◆ AVAILABLE DATA
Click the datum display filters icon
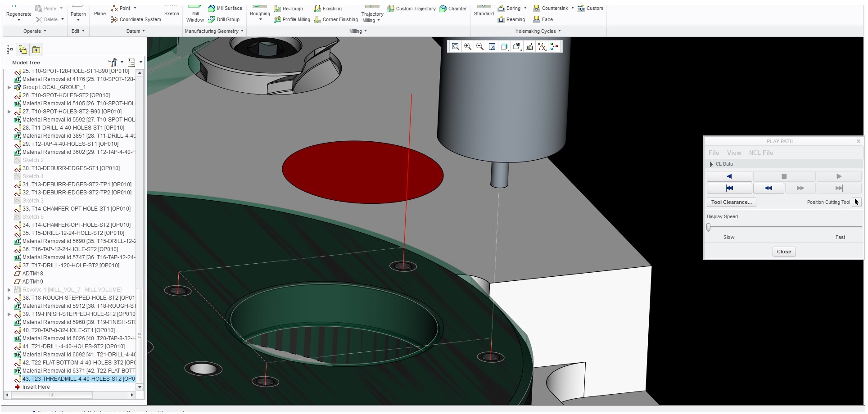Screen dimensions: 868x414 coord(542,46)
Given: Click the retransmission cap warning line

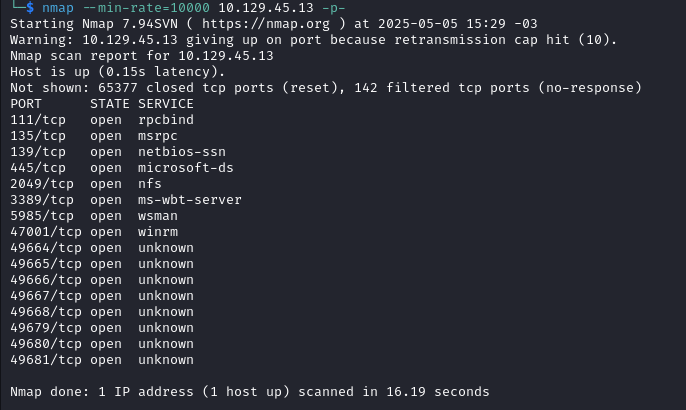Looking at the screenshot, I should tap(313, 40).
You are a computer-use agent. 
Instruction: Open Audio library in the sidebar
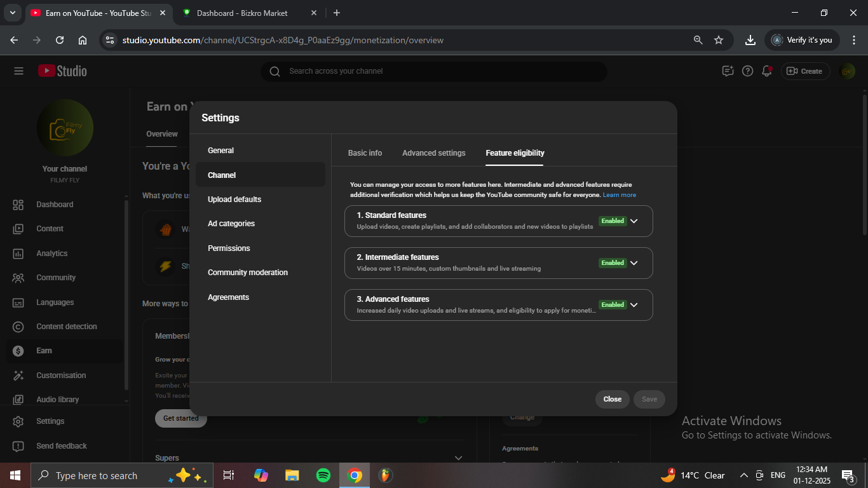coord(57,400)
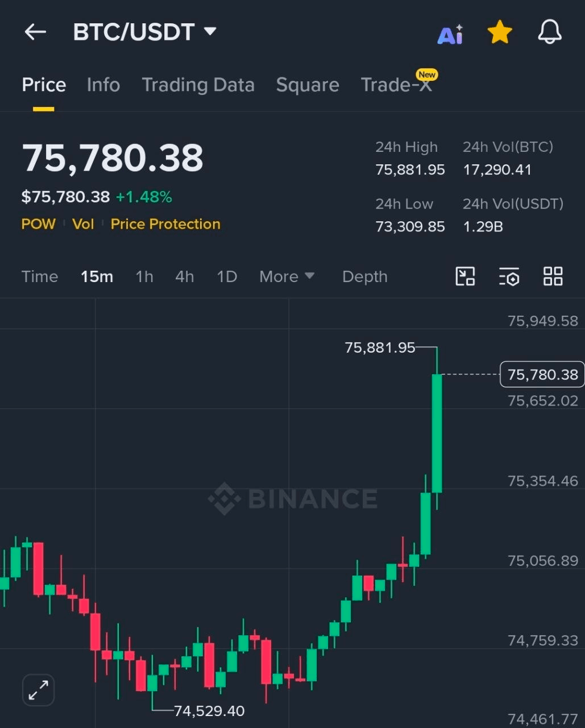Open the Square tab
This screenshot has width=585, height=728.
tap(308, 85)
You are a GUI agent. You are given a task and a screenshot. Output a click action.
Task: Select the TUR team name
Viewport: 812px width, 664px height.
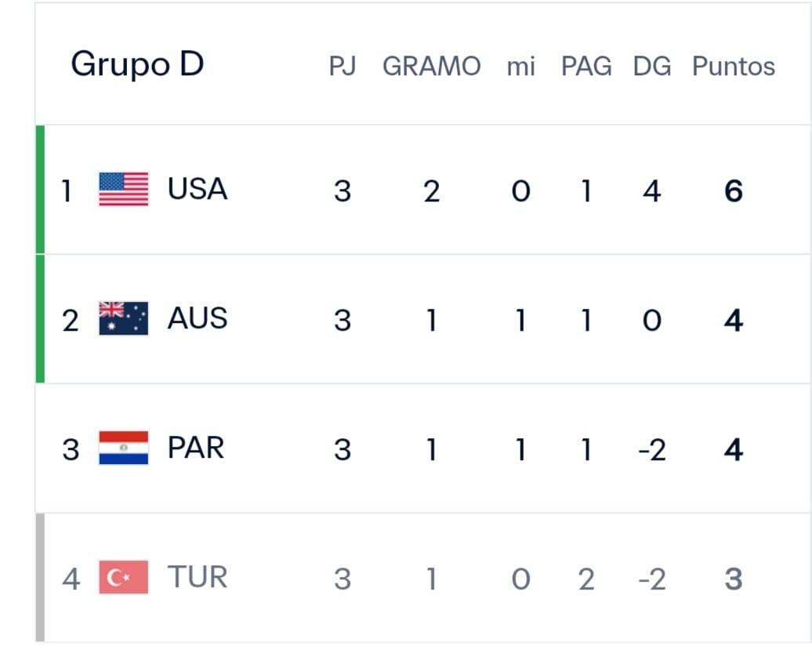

◆ TASK PROMPT
In the records above, each line with the string "agent" should be copied.

◆ RESULT OF THE TASK
You are a computer-use agent. 
You are a GUI agent. You are given a task and a screenshot. Output a click action.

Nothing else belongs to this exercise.